:: Exercise aim ::
Look through the records and copy each line with the string "computer" in it.

-- Data provided follows --

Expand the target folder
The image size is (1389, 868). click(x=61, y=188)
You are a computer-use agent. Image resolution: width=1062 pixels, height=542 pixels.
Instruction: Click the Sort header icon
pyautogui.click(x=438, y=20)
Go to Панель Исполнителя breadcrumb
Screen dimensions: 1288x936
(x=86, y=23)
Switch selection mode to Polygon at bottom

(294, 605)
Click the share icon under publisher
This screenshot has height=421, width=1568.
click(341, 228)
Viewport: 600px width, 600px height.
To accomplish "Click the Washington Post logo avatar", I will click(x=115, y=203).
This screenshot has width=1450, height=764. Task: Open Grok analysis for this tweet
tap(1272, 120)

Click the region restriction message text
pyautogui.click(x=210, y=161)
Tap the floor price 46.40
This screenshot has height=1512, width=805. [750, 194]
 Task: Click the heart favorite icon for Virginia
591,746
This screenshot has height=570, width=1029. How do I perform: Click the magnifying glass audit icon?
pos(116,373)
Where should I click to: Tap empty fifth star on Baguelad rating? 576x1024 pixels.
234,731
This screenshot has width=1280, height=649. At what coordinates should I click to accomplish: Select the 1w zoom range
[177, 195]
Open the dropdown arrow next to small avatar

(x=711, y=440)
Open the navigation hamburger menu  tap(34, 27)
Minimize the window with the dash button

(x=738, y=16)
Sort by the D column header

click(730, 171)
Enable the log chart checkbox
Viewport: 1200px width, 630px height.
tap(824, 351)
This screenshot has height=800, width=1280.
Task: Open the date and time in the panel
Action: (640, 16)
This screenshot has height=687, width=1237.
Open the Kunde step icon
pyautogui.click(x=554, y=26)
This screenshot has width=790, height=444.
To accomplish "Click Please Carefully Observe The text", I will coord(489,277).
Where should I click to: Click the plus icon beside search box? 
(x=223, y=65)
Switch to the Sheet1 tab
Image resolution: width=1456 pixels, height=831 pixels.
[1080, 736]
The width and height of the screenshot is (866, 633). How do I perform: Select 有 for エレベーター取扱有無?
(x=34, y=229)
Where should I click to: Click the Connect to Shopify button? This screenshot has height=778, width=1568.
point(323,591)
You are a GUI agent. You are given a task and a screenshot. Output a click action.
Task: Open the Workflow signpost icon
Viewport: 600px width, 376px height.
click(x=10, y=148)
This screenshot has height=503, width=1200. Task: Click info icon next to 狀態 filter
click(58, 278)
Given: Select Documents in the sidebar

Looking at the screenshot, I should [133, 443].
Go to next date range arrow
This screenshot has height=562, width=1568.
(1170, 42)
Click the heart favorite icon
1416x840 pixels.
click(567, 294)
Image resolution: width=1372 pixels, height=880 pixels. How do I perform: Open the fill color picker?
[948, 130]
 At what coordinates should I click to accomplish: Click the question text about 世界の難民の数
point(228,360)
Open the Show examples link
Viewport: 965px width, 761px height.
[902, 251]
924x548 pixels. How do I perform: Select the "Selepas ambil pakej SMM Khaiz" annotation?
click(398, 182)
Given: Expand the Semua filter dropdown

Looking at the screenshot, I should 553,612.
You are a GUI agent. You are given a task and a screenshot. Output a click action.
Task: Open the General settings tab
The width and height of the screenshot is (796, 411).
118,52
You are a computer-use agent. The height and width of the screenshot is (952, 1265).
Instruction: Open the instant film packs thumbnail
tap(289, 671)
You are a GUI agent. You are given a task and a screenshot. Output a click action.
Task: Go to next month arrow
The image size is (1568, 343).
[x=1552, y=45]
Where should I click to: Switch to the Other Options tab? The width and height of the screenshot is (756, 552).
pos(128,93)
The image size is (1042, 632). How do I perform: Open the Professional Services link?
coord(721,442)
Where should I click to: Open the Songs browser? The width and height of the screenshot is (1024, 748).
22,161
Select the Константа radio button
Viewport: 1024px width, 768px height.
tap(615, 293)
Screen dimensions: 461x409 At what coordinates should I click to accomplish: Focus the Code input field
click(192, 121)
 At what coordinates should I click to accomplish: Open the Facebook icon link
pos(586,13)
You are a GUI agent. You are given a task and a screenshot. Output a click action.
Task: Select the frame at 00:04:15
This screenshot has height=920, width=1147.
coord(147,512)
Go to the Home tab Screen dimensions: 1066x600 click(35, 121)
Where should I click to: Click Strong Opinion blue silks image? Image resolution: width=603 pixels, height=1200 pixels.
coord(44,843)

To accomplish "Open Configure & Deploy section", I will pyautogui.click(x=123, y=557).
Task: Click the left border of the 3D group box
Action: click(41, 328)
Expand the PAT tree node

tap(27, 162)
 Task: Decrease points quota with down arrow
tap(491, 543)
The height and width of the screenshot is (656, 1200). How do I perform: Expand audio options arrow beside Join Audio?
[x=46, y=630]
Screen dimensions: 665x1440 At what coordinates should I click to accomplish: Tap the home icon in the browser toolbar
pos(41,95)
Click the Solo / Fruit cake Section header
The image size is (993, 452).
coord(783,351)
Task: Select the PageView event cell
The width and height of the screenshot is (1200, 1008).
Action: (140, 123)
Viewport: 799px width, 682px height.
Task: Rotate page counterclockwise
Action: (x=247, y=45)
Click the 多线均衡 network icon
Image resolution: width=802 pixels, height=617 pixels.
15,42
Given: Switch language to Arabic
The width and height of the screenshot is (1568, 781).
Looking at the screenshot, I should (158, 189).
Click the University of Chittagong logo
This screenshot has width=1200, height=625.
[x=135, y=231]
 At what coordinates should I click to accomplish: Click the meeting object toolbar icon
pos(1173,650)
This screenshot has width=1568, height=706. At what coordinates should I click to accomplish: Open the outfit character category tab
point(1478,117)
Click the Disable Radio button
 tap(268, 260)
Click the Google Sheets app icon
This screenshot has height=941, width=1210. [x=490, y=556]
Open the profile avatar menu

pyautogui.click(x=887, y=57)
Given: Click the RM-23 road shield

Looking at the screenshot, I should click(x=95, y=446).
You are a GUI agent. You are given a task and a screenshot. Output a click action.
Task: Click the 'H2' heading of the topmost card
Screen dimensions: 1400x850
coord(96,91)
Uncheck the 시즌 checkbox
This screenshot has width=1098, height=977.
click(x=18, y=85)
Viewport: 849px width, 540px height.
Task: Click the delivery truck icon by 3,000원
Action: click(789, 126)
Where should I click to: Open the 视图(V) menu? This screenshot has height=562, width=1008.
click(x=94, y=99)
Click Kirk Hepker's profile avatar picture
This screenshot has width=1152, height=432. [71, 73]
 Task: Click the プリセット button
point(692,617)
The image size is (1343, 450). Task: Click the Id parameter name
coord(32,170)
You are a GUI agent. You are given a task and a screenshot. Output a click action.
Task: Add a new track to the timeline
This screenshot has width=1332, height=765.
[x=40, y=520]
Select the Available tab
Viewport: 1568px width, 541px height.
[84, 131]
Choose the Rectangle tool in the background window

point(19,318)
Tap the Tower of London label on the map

-- Data provided concluded --

:: Result for this exercise ::
You are a computer-use agent. Image resolution: width=1062 pixels, height=542 pixels.
You are a computer-use agent. The height and width of the screenshot is (952, 1265).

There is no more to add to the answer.